Evaluate $\sum_{n=1}^{\infty} \frac{(-1)^n \, \psi^{(1)} (\sqrt{2}n)}{n}=-\frac{3\zeta(3)}{8}+\int_{0}^{1}\frac{\ln (x) \ln(1+x^{\sqrt{2}})}{x-1}\,dx$

Question

Is it possible to evaluate, in closed-form, the following sum:

$$\sum_{n=1}^{\infty} \frac{(-1)^n \, \psi^{(1)} (\sqrt{2}n)}{n}$$ or perhaps more generally $$f(x):=\sum_{n=1}^{\infty} \frac{(-1)^n \, \psi^{(1)} (n x)}{n}$$ where $\psi^{(1)}(x)$ is the trigamma function.

Context:

This series comes from an attempt of mine at this question whereby I managed to show $$\int_{-\infty}^{\infty} \frac{\csc \left(\frac{\pi+2iz}{2\sqrt{2}}\right)\operatorname{sech}^2 (z)}{\pi+2iz}\,dz=\frac{(16\sqrt{2}-3)\zeta(3)}{8\pi^2}-\frac{2}{\pi^2}\sum_{n=1}^{\infty} \frac{(-1)^n \, \psi^{(1)} (\sqrt{2}n)}{n}$$

Here is my attempt at evaluating the sum:

By using $$\psi^{(1)} (z) = \int_{0}^{1} \frac{x^{z-1} \ln (x)}{x-1} \,dx$$ we can determine that $$f(\sqrt{2})=\sum_{n=1}^{\infty} \frac{(-1)^n \, \psi^{(1)} (\sqrt{2}n)}{n}=\int_{0}^{1} \frac{\ln (x) \ln\left(1+x^{\sqrt{2}}\right)}{x(1-x)} \, dx\\=-\frac{3\zeta (3)}{8}+\int_{0}^{1} \frac{\ln (x) \ln\left(1+x^{\sqrt{2}}\right)}{x-1} \, dx$$ which appears in similar nature to other logarithmic integrals with irrational exponents that are evaluable via the methods of algebraic number theory such as: $$\int_{0}^{1} \frac{\log (1+x^{2+\sqrt{3}})}{1+x} \, dx=\frac{\pi^2}{12} (1-\sqrt{3})+\log (2) \log(1+\sqrt{3})$$ $$\int_{0}^{1} \frac{\arctan(x^{3+2\sqrt{2}})}{1+x^2}\,dx=\frac{1}{16}\log (2) \log(3+2\sqrt{2})$$ i.e Herglotz-type integrals.

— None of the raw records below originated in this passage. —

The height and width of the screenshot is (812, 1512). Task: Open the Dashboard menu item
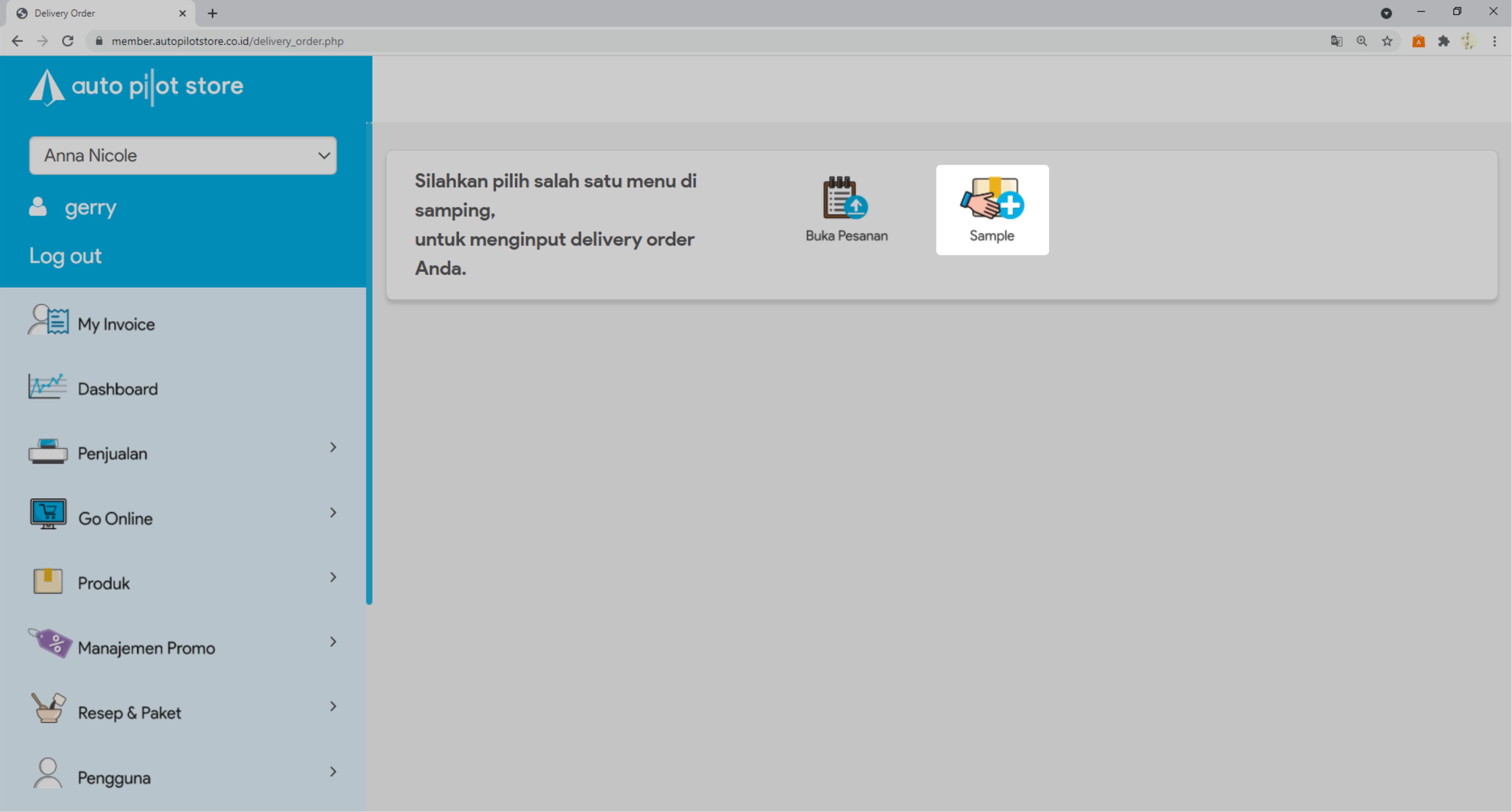pyautogui.click(x=118, y=389)
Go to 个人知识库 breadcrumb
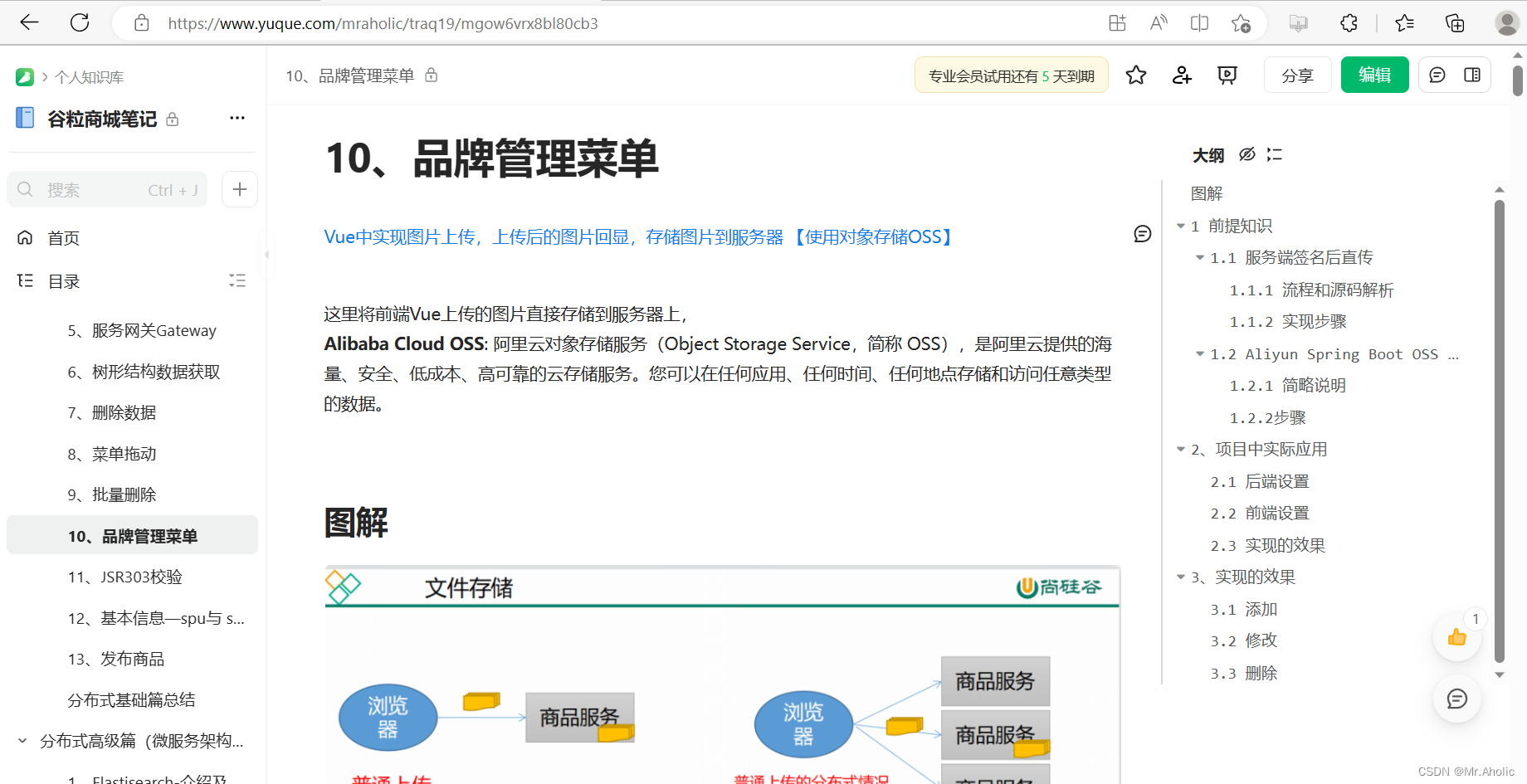1527x784 pixels. point(89,76)
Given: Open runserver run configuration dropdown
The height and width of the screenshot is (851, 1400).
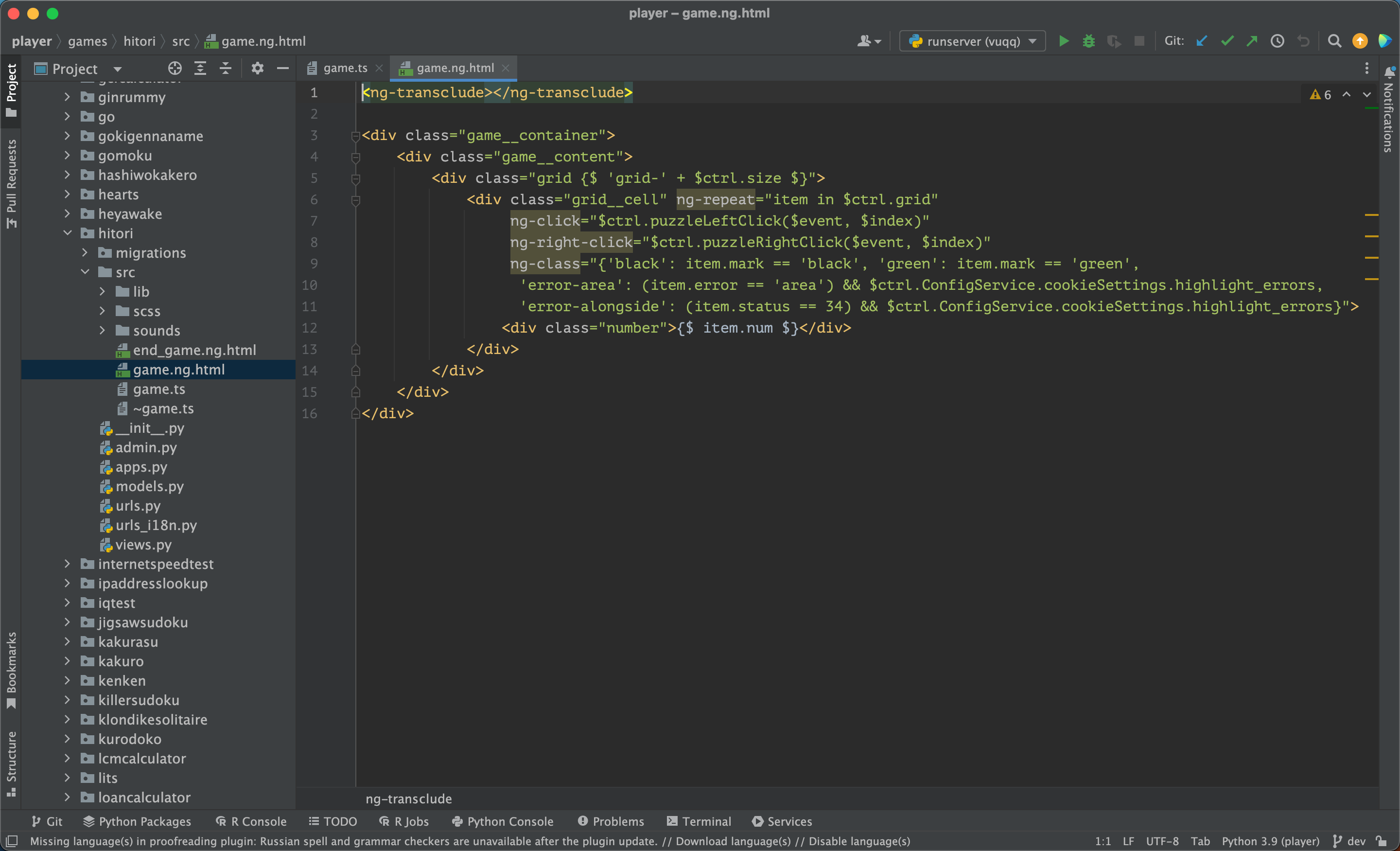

Instead introducing $$\psi^{(1)} (z) = \sum_{n=0}^{\infty} \frac{1}{(z+n)^2}$$ we find $$f(\sqrt{2})=-\frac{3\zeta(3)}{8} -\frac{\pi^2}{6} \ln (2)+\frac{1}{2}\sum_{n=1}^{\infty}\frac{1}{n^2} \left(\psi^{(0)}\left(\frac{4+\sqrt{2}n}{4}\right)-\psi^{(0)}\left(\frac{2+\sqrt{2}n}{4}\right)\right)-\frac{\sqrt{2}}{8} \sum_{n=1}^{\infty}\frac{1}{n}\left(\psi^{(1)}\left(\frac{4+\sqrt{2}n}{4}\right)-\psi^{(1)}\left(\frac{2+\sqrt{2}n}{4}\right)\right)$$

I credit @TheSimpliFire for the following representation: $$f(\sqrt{2}) = \left(2\sqrt{2}-\frac{3}{8}\right)\zeta (3) - \frac{\pi^2}{6} \log (2)-\sqrt{2} \sum_{n=1}^{\infty} \int_{1}^{\infty} \frac{n \log x+1}{n^2 (x^{n+1}+x^{n+1-\sqrt{2}})}\,dx$$

When $x \in \mathbb{N}$ it seems that $f(x)$ can be computed with some strenuous effort by turning it into a similar integral as said above, namely $$f(x) = \int_{0}^{1} \frac{\ln (t) \ln (1+t^{x})}{t(1-t)}\,dt$$ for which there exist multiple such logarithmic integrals here on MSE that @pisco's MZIntegrate Mathematica package can generally readily compute such as: $$f(1) = \frac{\zeta(3)}{4}-\frac{\pi^2}{4} \log (2)$$ $$f(2) = \frac{29}{16} \zeta (3) - \frac{3\pi^2}{16} \log (2)-\frac{\pi G}{2}$$ where $G$ is Catalan's constant.